Solo mode, very pleasingly, plays almost identical to the normal 2-4 player Cascadia game. You set everything up the same way you would as if playing a 2-player game. The only difference – each time you draft your selection, you take remaining habitat tile/wildlife token that is furthest to the right, and discard it from the game completely (imagine an invisible second player just drafting those before your next turn). You build out your environment the same way, and play for the same 20 turns you would in any other game. At the end, you score yourself against a rubric provided in the rule book to see how you did:

And if that was all there was to it, they would have a half decent Solo mode on their hands that I could see someone enjoying for a few plays before moving on. I guess I shouldn’t be surprised based on how well the rest of the game was designed, but it turns out that they found a way to make this far more enjoyable than expected: through the inclusion of the above-mentioned “scenarios” you can play through.
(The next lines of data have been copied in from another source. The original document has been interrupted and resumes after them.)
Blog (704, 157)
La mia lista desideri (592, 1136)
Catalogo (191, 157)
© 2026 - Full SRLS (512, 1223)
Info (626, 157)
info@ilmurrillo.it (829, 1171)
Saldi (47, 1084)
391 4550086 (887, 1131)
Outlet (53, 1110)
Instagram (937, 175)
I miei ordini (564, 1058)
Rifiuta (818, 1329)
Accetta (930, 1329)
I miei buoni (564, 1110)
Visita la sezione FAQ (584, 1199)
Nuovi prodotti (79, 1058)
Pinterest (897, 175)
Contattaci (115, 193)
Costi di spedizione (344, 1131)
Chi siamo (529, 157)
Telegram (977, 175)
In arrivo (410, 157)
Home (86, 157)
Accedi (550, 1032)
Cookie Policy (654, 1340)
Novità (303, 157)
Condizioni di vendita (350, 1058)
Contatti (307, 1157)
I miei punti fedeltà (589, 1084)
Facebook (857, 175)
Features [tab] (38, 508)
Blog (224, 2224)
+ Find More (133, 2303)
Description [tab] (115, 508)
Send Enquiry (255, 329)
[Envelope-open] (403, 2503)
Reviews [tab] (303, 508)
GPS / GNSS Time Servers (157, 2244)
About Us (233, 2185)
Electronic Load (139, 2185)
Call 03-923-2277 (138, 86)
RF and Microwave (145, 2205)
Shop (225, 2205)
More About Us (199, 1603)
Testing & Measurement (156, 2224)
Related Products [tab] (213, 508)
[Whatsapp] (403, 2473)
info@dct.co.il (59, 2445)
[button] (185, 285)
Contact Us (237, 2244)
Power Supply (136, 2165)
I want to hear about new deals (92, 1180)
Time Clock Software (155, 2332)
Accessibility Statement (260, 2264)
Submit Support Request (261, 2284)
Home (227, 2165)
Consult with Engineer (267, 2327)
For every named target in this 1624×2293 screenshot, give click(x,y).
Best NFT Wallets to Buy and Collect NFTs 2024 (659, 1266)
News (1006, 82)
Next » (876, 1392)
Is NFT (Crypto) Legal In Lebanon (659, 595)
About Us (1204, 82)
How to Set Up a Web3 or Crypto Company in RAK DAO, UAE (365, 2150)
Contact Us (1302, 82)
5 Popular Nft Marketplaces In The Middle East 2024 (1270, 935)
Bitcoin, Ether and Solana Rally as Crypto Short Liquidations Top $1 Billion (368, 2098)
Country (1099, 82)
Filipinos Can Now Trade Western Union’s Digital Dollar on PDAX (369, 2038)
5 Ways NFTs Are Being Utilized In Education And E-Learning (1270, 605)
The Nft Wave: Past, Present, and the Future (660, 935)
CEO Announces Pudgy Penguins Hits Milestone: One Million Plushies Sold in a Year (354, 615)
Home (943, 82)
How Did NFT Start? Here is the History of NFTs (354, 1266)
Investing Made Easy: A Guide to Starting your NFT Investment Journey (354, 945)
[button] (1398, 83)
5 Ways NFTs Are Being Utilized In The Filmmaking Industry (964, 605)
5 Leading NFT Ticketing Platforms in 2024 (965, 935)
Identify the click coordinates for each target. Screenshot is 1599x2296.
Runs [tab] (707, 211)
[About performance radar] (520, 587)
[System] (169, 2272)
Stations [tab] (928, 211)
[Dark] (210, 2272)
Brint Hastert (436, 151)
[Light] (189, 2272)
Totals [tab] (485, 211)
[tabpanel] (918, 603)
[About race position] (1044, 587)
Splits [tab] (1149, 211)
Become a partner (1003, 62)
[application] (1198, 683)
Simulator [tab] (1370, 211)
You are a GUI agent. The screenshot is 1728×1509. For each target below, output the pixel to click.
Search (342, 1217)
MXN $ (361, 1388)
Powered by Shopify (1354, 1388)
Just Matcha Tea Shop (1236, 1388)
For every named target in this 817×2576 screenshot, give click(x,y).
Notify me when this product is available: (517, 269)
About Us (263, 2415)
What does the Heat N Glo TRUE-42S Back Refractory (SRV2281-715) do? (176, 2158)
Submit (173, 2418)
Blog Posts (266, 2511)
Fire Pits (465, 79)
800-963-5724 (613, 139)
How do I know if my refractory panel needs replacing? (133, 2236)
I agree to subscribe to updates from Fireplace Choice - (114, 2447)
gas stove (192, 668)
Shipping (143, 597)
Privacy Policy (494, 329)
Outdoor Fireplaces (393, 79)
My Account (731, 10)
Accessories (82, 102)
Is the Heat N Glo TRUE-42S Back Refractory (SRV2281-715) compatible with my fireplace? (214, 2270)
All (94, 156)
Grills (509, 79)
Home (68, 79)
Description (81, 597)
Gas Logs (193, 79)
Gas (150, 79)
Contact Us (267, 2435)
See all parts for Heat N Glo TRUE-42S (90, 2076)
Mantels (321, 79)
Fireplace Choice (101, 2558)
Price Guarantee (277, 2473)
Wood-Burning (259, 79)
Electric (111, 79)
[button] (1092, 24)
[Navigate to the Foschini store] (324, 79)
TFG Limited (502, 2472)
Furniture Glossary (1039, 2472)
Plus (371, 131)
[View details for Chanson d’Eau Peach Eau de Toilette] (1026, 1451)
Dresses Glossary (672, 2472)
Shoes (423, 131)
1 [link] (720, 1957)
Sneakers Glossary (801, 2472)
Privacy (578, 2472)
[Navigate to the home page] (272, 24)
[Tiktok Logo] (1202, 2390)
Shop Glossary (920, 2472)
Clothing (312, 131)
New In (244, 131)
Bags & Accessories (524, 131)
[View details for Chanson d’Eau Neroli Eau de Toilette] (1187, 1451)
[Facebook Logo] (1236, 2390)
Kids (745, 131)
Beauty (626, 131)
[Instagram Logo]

These scenarios frankly work BEST in solo mode – there are 15 to play through, and they involve playing your game with 5 specific rule cards for the wildlife, and then incorporating different designs into your environment all while trying to score over a certain minimum point threshold. These scenarios turned this solo game into something that I LOVE bringing back out to the table time and time again. It’s a quick setup and plays on the lower end of the suggested play time – I’d say about 30 mins for a solo game if I put in an average amount of thought to my strategy. And if you want to ignore the scenarios and just play – that’s still fun, and you’ll probably get your monies worth either way. But the scenarios, for me at least, are where this experience shined in solo play.
Final Verdict (using the BGG scoring system):
Core 2-4 Player Mode: 9/10 (Excellent – Very Much Enjoy Playing)
Solo Mode: 8/10 (Very Good – Enjoy Playing and Would Suggest It)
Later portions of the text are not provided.